##### Records to use #####
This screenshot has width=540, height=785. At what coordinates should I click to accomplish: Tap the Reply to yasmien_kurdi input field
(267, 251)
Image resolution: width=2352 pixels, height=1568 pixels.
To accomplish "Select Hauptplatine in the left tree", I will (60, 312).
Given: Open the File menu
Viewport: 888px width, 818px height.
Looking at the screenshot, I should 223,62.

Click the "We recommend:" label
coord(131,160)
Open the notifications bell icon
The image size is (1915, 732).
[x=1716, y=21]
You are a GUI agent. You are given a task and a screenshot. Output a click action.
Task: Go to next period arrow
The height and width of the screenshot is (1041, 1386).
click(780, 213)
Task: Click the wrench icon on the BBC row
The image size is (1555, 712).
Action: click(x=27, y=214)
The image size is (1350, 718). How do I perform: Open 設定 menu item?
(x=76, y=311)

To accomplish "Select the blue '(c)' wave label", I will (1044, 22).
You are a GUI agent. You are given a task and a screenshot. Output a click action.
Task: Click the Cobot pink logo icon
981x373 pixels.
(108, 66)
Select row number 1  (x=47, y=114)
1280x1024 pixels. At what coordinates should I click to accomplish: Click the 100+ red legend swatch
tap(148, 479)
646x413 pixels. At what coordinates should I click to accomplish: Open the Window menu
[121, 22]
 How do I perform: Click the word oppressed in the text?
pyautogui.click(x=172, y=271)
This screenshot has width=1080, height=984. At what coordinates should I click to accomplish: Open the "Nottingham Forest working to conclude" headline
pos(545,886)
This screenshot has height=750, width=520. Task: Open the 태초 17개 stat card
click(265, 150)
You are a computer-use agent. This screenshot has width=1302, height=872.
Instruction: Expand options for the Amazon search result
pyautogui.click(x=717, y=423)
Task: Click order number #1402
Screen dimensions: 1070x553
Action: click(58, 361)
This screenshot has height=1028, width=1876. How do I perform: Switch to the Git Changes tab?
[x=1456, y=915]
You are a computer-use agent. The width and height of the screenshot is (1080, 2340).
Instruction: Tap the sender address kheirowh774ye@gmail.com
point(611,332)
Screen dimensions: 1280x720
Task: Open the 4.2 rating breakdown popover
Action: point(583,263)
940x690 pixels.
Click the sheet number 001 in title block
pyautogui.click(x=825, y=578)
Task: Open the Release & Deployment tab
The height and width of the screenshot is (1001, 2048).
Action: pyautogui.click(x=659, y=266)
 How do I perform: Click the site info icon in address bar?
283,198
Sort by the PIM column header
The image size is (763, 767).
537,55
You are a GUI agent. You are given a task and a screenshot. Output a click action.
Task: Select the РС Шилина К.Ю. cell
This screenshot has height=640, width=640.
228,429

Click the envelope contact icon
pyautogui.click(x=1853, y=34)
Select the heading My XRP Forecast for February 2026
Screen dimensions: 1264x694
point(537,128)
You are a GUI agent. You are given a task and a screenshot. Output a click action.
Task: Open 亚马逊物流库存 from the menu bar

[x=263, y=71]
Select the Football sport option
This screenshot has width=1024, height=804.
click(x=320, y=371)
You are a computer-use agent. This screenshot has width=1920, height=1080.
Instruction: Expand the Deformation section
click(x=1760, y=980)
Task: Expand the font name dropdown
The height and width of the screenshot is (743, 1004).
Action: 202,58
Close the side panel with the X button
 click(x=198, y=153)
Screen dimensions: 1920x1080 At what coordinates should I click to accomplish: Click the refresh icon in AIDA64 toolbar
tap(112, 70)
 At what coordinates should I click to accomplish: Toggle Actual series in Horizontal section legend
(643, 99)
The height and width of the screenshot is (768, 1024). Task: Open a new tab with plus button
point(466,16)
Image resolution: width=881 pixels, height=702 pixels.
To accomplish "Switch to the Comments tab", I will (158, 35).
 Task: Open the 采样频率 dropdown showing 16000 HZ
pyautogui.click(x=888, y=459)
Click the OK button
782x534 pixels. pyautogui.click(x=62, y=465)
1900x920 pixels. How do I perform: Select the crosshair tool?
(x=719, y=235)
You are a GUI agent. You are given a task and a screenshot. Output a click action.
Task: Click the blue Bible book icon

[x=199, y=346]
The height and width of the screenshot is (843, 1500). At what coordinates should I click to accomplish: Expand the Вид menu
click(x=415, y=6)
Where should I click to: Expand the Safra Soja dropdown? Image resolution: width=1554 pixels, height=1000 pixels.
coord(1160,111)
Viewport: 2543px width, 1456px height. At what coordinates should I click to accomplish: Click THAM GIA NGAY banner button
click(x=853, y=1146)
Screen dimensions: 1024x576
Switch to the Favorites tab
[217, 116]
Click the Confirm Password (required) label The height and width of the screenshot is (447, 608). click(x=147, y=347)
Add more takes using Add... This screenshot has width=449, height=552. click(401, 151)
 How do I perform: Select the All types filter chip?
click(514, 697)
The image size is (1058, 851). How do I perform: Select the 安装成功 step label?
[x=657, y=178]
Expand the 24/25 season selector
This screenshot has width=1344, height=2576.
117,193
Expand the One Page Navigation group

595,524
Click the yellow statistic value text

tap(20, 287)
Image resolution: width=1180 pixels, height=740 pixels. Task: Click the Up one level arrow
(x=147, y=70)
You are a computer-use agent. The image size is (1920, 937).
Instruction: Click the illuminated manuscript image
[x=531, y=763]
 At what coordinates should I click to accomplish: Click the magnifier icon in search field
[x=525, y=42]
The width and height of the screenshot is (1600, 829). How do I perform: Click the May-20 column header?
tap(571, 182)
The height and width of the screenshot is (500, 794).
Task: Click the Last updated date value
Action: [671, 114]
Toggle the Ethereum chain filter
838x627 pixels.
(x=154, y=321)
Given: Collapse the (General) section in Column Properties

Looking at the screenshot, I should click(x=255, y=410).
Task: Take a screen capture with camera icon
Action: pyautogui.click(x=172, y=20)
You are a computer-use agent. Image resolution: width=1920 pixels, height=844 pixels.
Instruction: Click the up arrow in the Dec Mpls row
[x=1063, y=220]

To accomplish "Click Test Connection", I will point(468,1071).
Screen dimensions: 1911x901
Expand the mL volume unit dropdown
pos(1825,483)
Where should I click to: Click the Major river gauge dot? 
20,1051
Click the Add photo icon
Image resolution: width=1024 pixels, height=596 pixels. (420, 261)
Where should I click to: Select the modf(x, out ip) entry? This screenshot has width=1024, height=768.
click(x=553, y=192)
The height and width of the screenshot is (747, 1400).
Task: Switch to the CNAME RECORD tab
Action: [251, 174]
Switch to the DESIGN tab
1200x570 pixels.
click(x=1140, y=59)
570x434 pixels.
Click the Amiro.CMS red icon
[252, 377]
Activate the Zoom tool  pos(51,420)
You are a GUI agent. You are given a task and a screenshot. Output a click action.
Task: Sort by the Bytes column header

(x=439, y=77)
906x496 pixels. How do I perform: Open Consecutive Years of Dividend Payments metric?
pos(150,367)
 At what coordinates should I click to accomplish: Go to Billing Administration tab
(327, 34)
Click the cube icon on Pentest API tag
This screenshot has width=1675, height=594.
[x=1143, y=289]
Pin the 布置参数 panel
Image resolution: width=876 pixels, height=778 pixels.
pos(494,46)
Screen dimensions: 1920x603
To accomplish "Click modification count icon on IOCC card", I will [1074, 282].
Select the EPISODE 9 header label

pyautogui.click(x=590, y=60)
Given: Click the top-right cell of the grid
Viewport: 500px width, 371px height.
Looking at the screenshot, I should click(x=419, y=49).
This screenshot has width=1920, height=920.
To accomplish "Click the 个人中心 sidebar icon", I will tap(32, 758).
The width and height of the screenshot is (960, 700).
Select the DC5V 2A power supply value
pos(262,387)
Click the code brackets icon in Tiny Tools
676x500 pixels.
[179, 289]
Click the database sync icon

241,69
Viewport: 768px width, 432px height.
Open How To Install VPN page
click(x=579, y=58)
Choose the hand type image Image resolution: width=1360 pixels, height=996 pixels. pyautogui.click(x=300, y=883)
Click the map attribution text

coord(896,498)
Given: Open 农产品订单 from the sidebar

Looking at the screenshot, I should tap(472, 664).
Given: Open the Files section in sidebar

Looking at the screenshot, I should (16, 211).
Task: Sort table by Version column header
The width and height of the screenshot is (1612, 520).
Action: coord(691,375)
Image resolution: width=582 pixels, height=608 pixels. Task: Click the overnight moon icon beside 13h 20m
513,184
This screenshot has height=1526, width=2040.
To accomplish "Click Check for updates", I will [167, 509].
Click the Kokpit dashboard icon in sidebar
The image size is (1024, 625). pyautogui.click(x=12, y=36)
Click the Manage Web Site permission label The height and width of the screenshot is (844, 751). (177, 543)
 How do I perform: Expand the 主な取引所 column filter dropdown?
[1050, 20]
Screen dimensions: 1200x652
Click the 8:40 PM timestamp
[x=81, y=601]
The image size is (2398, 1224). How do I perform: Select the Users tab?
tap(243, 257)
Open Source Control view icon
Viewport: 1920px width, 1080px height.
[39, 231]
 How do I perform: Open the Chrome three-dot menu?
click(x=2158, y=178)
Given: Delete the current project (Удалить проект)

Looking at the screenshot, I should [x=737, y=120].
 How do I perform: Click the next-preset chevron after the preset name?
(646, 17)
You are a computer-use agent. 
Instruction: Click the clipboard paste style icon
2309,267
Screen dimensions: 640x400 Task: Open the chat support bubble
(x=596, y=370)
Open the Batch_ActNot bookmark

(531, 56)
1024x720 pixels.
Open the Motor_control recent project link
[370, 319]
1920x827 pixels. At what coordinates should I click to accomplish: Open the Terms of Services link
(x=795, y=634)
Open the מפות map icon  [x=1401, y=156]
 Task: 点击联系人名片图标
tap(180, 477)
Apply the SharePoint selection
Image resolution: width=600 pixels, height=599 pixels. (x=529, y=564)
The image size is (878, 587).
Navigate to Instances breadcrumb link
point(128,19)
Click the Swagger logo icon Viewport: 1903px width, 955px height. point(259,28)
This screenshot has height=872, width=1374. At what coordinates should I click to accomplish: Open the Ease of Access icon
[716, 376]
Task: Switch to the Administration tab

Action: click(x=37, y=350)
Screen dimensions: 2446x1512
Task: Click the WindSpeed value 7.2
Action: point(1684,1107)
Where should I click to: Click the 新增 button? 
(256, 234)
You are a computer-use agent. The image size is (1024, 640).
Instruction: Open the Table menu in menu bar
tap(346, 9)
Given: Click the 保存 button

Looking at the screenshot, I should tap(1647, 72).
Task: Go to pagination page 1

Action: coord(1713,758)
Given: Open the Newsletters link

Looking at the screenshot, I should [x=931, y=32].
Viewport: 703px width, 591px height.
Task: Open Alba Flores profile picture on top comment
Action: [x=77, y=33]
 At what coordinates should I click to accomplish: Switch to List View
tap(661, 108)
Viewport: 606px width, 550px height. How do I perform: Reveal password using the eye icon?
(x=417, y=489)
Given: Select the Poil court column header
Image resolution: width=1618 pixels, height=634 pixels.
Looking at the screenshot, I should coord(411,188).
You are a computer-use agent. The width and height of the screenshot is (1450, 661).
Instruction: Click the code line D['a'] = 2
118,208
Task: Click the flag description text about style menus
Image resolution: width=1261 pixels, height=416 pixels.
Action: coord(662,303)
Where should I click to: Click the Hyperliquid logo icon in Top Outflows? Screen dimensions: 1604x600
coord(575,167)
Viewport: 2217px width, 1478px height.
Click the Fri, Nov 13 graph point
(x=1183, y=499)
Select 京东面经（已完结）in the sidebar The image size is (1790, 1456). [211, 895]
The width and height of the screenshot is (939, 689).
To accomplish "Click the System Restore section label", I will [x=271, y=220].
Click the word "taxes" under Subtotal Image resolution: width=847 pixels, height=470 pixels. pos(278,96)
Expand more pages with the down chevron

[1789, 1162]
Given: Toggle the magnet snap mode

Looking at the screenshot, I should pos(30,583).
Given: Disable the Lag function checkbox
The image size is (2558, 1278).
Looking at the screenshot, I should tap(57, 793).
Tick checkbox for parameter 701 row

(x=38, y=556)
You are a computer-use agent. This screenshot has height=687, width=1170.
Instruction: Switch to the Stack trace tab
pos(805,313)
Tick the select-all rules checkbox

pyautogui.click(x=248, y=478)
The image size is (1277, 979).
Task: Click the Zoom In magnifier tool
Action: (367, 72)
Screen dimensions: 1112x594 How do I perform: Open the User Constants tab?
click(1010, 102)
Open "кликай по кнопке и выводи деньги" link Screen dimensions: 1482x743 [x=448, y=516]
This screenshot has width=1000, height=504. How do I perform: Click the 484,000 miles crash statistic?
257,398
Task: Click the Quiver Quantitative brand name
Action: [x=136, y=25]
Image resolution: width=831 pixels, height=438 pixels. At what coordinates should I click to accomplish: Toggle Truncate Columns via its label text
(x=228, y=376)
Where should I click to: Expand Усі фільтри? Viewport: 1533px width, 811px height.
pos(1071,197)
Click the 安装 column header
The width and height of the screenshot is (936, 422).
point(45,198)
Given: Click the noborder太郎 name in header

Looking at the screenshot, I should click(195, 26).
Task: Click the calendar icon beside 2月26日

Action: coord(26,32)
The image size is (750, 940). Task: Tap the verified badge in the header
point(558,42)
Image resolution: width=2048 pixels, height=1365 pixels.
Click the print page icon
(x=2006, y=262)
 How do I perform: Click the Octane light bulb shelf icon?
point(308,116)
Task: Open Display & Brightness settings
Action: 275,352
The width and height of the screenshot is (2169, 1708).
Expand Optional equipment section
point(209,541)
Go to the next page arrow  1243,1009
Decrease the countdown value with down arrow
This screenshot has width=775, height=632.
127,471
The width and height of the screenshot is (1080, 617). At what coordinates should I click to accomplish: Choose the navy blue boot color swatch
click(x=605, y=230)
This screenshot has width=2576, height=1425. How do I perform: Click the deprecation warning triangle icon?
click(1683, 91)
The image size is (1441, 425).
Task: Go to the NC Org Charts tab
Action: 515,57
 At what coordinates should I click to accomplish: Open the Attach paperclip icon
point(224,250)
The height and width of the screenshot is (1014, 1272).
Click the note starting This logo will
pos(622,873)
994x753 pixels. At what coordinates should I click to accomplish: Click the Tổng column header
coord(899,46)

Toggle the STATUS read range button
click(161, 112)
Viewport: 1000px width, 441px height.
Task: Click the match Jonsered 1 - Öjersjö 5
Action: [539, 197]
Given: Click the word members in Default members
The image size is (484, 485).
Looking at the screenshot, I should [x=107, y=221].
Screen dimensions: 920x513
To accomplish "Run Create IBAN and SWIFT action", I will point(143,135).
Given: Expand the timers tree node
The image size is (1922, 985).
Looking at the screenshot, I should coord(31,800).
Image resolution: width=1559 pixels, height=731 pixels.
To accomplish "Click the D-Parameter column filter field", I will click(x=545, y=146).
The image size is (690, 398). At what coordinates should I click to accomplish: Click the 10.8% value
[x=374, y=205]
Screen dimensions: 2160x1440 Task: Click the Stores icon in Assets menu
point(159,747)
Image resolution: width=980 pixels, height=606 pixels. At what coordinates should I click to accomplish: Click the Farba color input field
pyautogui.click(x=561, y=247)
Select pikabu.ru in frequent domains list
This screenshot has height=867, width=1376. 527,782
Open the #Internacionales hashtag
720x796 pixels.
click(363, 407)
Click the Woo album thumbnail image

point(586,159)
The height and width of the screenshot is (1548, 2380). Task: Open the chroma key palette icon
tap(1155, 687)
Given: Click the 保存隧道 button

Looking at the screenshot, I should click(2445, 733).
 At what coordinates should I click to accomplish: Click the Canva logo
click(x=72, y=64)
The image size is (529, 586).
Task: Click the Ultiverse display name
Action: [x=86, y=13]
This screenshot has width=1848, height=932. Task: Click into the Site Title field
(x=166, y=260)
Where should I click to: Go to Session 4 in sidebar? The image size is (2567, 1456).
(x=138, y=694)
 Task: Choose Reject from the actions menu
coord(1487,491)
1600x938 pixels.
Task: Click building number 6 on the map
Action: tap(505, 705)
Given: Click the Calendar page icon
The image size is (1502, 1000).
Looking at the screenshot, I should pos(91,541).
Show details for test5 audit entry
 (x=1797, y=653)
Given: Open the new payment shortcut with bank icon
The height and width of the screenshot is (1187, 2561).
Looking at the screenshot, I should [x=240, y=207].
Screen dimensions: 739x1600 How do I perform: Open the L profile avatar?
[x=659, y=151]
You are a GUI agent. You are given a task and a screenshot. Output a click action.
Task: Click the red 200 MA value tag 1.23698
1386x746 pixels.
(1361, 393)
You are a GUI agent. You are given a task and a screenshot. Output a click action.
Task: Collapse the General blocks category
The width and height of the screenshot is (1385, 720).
#####
[What to work on]:
Copy the records unchanged, from the line with "Select 京东面经（已完结）in the" to the line with "1482x743 [x=448, y=516]", including both of those lines.

[Answer for the task]:
Select 京东面经（已完结）in the sidebar The image size is (1790, 1456). [211, 895]
The width and height of the screenshot is (939, 689).
To accomplish "Click the System Restore section label", I will [x=271, y=220].
Click the word "taxes" under Subtotal Image resolution: width=847 pixels, height=470 pixels. pos(278,96)
Expand more pages with the down chevron

[1789, 1162]
Given: Toggle the magnet snap mode

Looking at the screenshot, I should pos(30,583).
Given: Disable the Lag function checkbox
The image size is (2558, 1278).
Looking at the screenshot, I should tap(57, 793).
Tick checkbox for parameter 701 row

(x=38, y=556)
You are a computer-use agent. This screenshot has height=687, width=1170.
Instruction: Switch to the Stack trace tab
pos(805,313)
Tick the select-all rules checkbox

pyautogui.click(x=248, y=478)
The image size is (1277, 979).
Task: Click the Zoom In magnifier tool
Action: (367, 72)
Screen dimensions: 1112x594 How do I perform: Open the User Constants tab?
click(1010, 102)
Open "кликай по кнопке и выводи деньги" link Screen dimensions: 1482x743 [x=448, y=516]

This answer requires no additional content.